As he saw Salome come from the cupboard where she was arranging the hyacinths, he bade her in an imperious manner attend him into the breakfast-room, and she obeyed readily, supposing he had some domestic order to give.
'Shut the door, please,' he said. The anger raised by Mrs. Sidebottom affected his address and behaviour to Salome. A sea that has been lashed into fury beats indiscriminately against every object, rock or sand-bank. He stationed himself with his back to the window, and signed to the girl to face him.
'Miss Cusworth,' he said, putting his hands behind him, as though he were standing before the hearth and not at a window, 'my aunt has imposed on your ignorance, has taken a wicked advantage of your generosity, in persuading you to decline the offer that was made you.'
'I decline it from personal motives, uninfluenced by her.'
'Do you mean to tell me she has not been meddling in the matter? I know better.'
'I do not deny that she spoke to me yesterday, but her words did not prompt, they only served to confirm the resolution already arrived at.'
'But I will not allow you to refuse. You shall have the money.'
'I never withdraw a word once given,' said Salome, with equal decision.

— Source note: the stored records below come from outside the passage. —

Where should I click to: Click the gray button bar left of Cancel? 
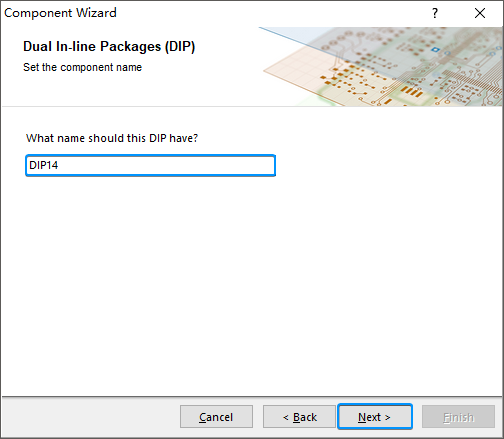point(90,417)
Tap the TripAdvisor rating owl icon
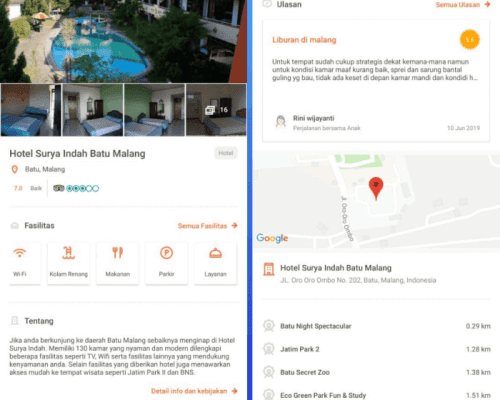This screenshot has width=500, height=400. pyautogui.click(x=59, y=188)
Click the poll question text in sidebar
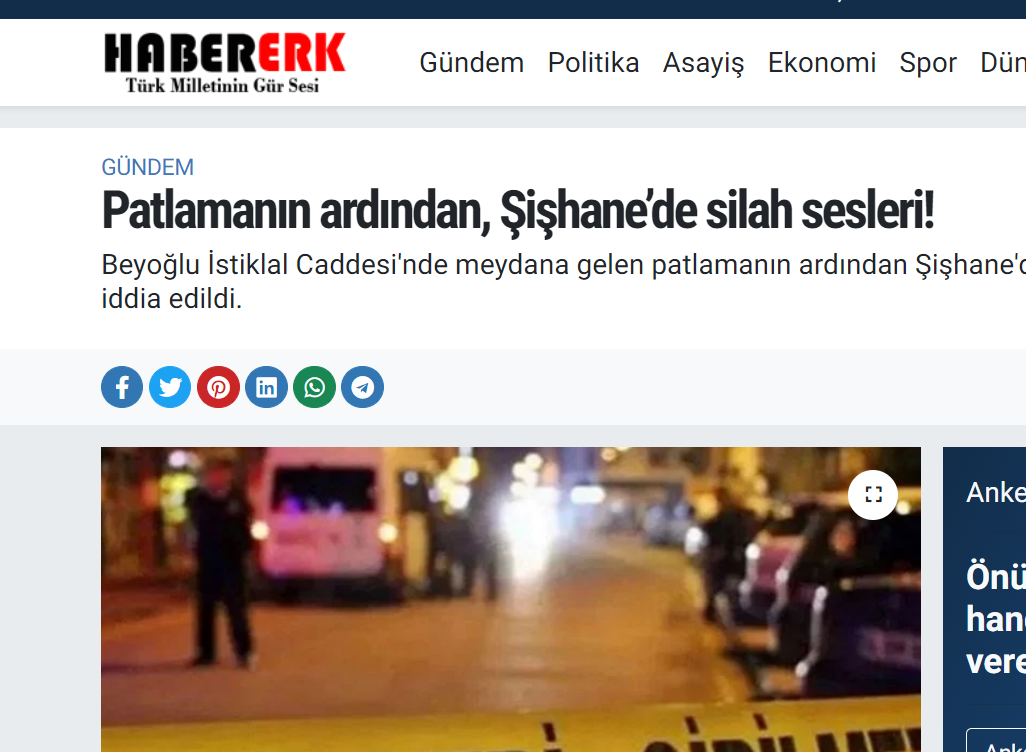 (996, 620)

'Then you shall take a share in the mill – be a partner.'
'I cannot,' she said hastily, with a rush of colour. 'Indeed this is impossible.'
'Why so?'
'It cannot be. I will not go back from my word.'
'I have my conscience, that speaks imperiously,' said Philip. 'I cannot, I will not be driven by your obstinacy to act dishonourably, unjustly.'
Salome said nothing. She was startled by his vehemence, by his roughness of manner, so unlike what she had experienced from him.
'Very well,' said he hurriedly. 'You shall take me, and with me my share of the mill, and so satisfy every scruple. That, I trust, will content you as it does me.'
The girl was frightened, and looked up suddenly to see if he meant what he said. His back was toward the window. Had he occupied a reverse position she would have seen that his eyes were not kindled with the glow of love, that he spoke in anger, and to satisfy his conscience, not because he had made up his mind that she, Salome, was the only woman that could make him happy.